■ **Task statement**: Beginning with the line where "This screenshot has width=652, height=432." appears, set down each line exactly until the records below end, and omit the pictures.

■ **Data shown**:
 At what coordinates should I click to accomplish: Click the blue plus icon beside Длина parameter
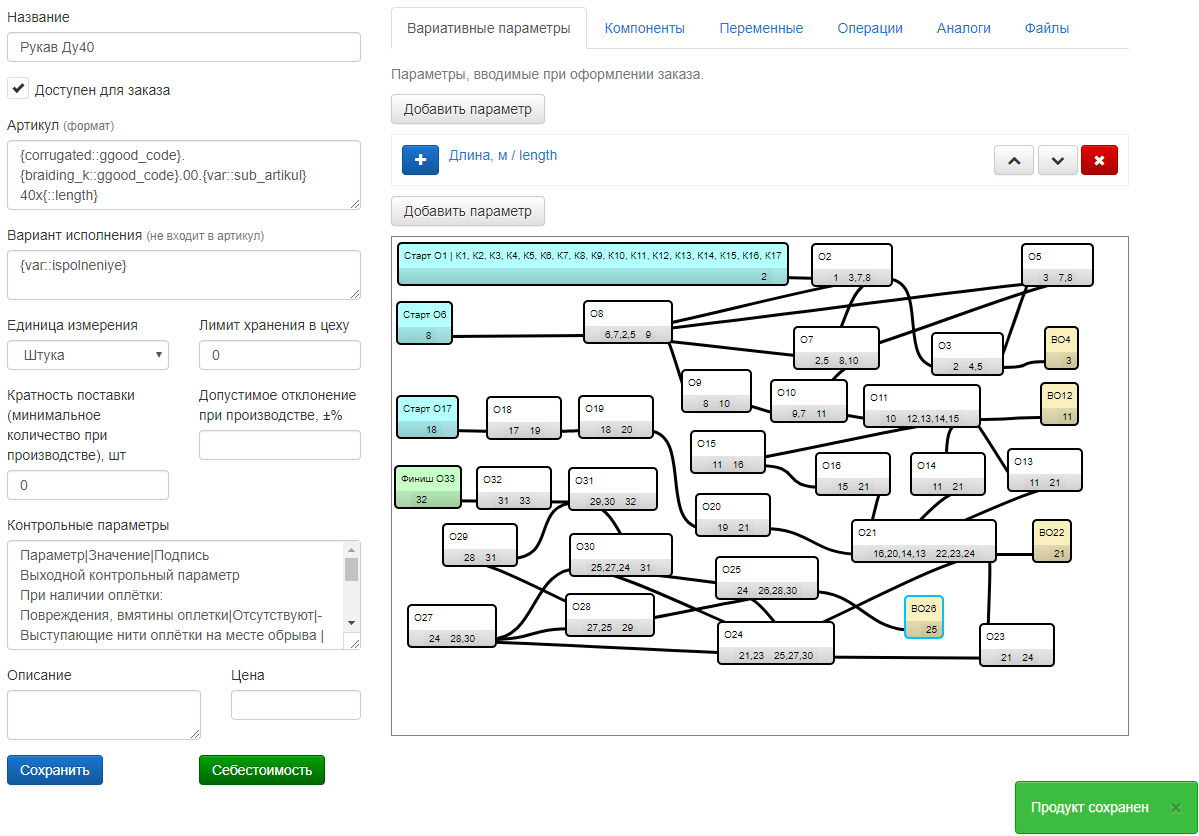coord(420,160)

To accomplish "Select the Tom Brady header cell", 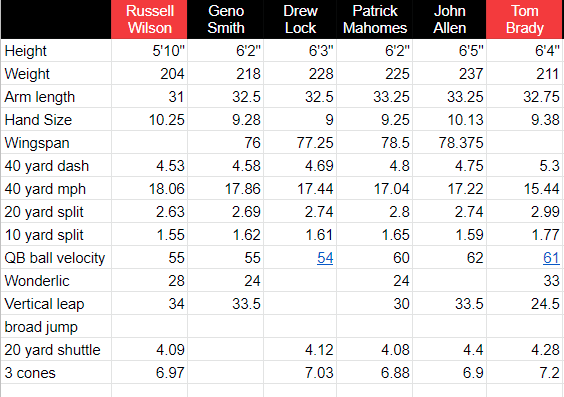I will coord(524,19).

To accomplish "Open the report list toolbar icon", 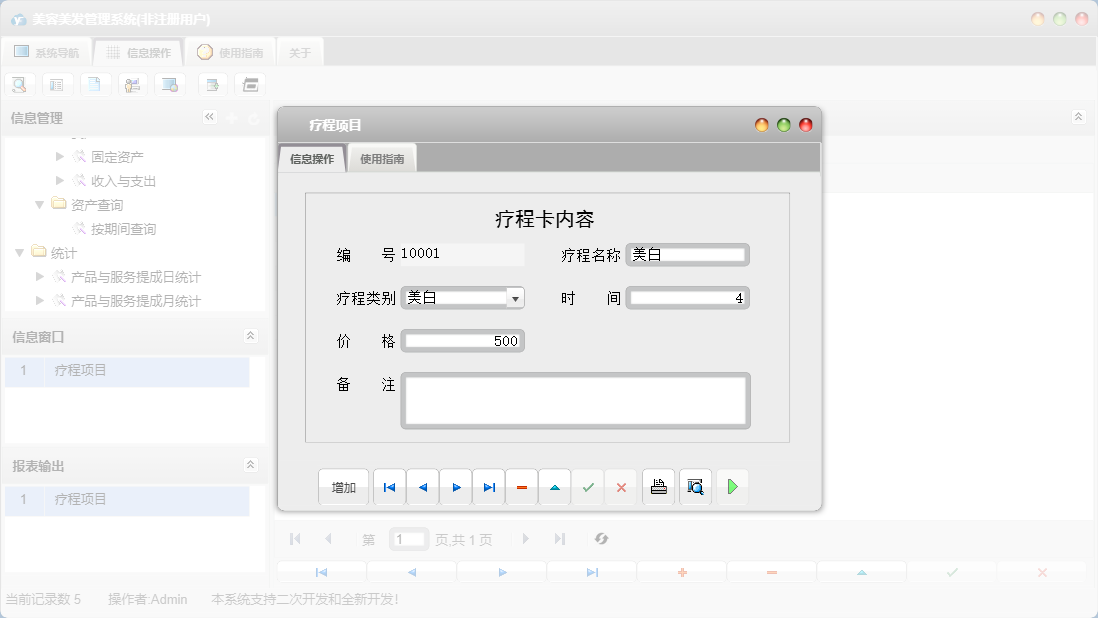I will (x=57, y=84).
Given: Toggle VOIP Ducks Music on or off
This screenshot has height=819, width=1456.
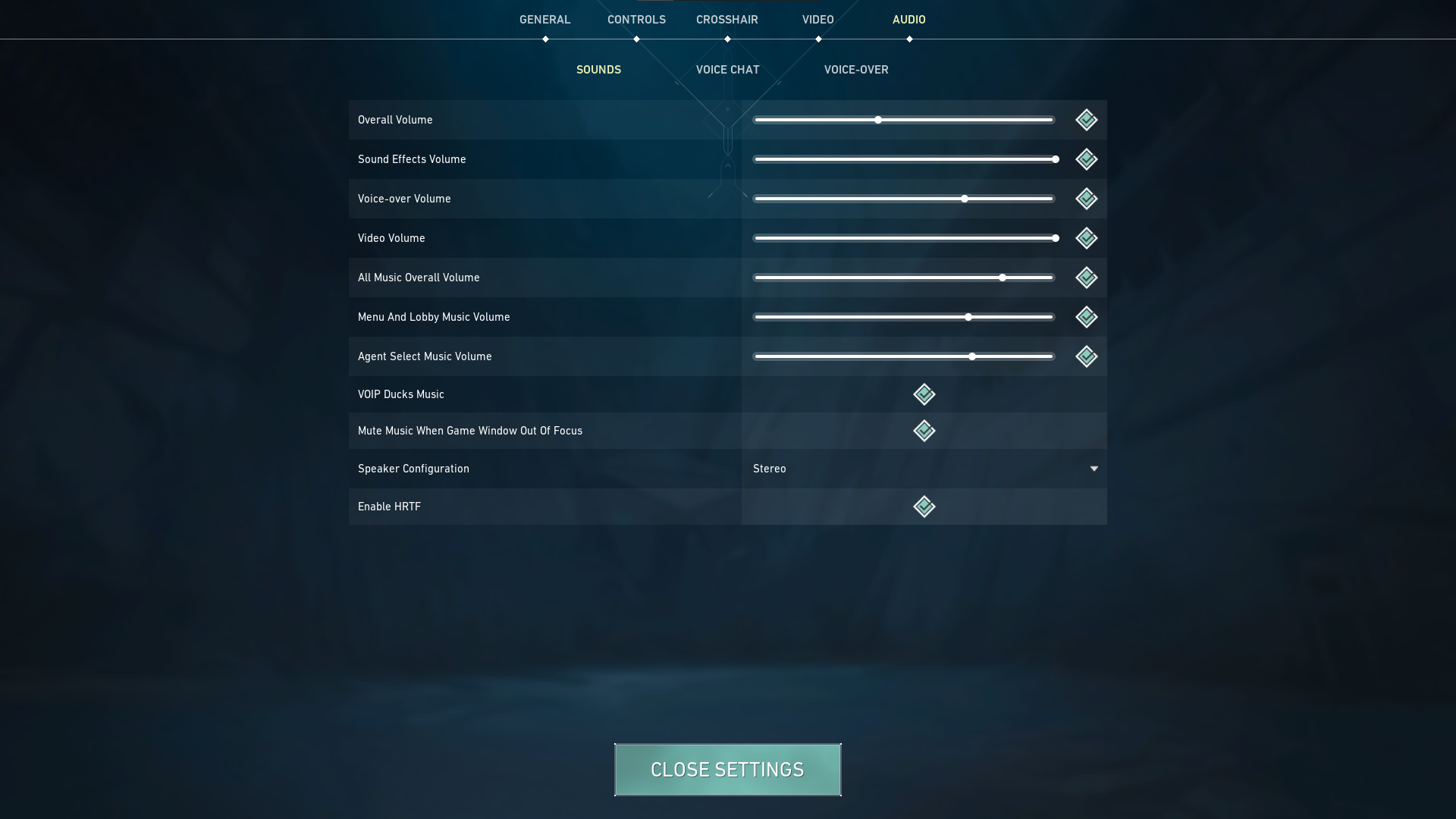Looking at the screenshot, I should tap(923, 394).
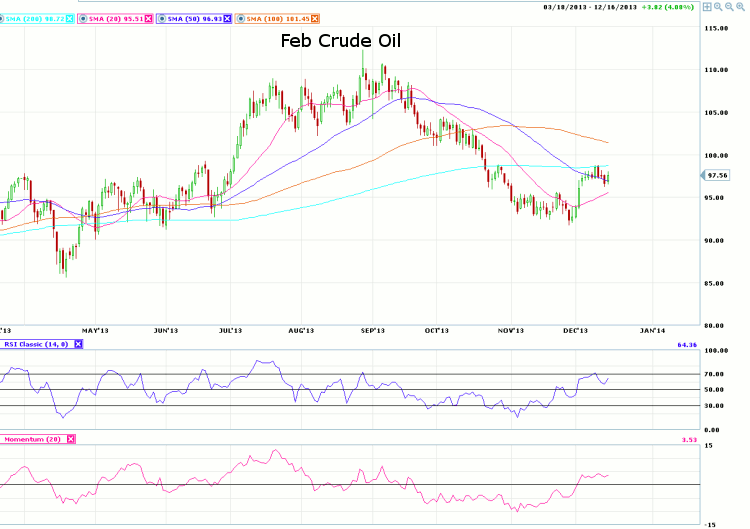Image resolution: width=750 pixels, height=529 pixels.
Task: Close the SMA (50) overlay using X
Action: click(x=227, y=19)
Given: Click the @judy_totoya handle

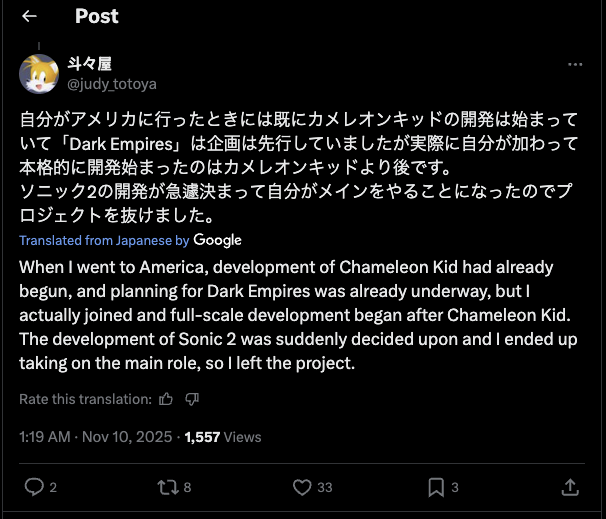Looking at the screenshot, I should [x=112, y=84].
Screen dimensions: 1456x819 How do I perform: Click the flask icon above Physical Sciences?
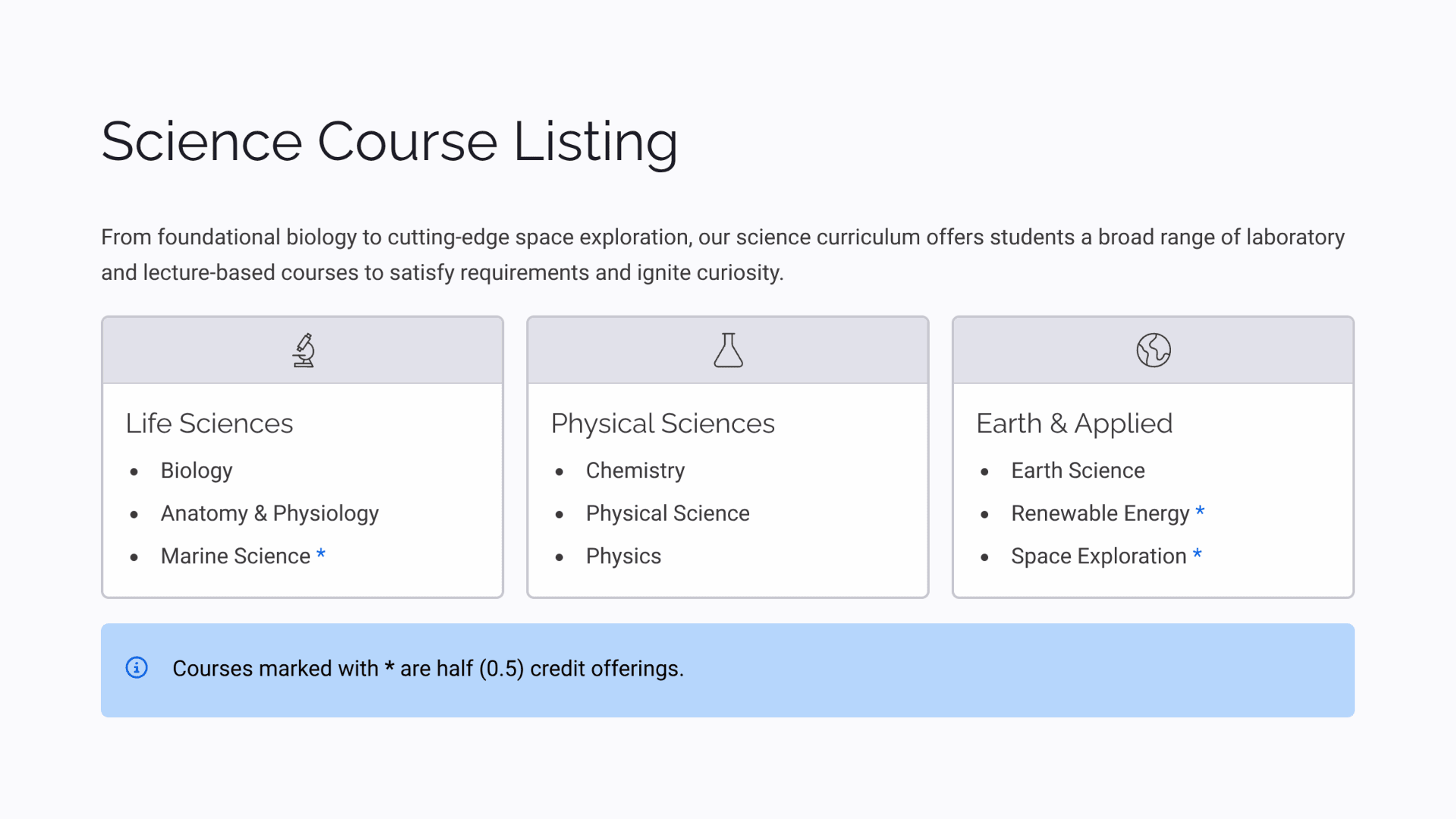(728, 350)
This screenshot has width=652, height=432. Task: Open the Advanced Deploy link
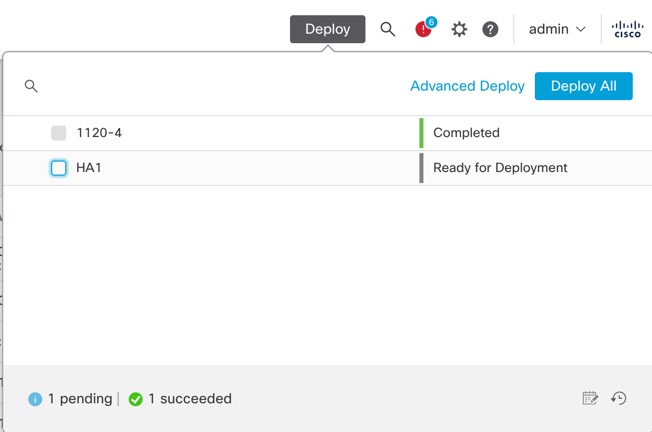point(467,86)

■ **Solution to this task**:
This screenshot has width=652, height=432. Task: Open the Advanced Deploy link
point(467,86)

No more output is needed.